• [EXERCISE DETAILS]:
Would you please repeat exactly the lines from the one containing "The image size is (1168, 437)." to the end of the records, both included, and leave out the rest?
--- DATA FOR THE TASK Enclosed Below ---
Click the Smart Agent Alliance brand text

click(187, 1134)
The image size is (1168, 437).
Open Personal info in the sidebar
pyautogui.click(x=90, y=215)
--- End of Enclosed DATA FOR THE TASK ---
• [TASK SOLUTION]:
The image size is (1168, 437).
Open Personal info in the sidebar
pyautogui.click(x=90, y=215)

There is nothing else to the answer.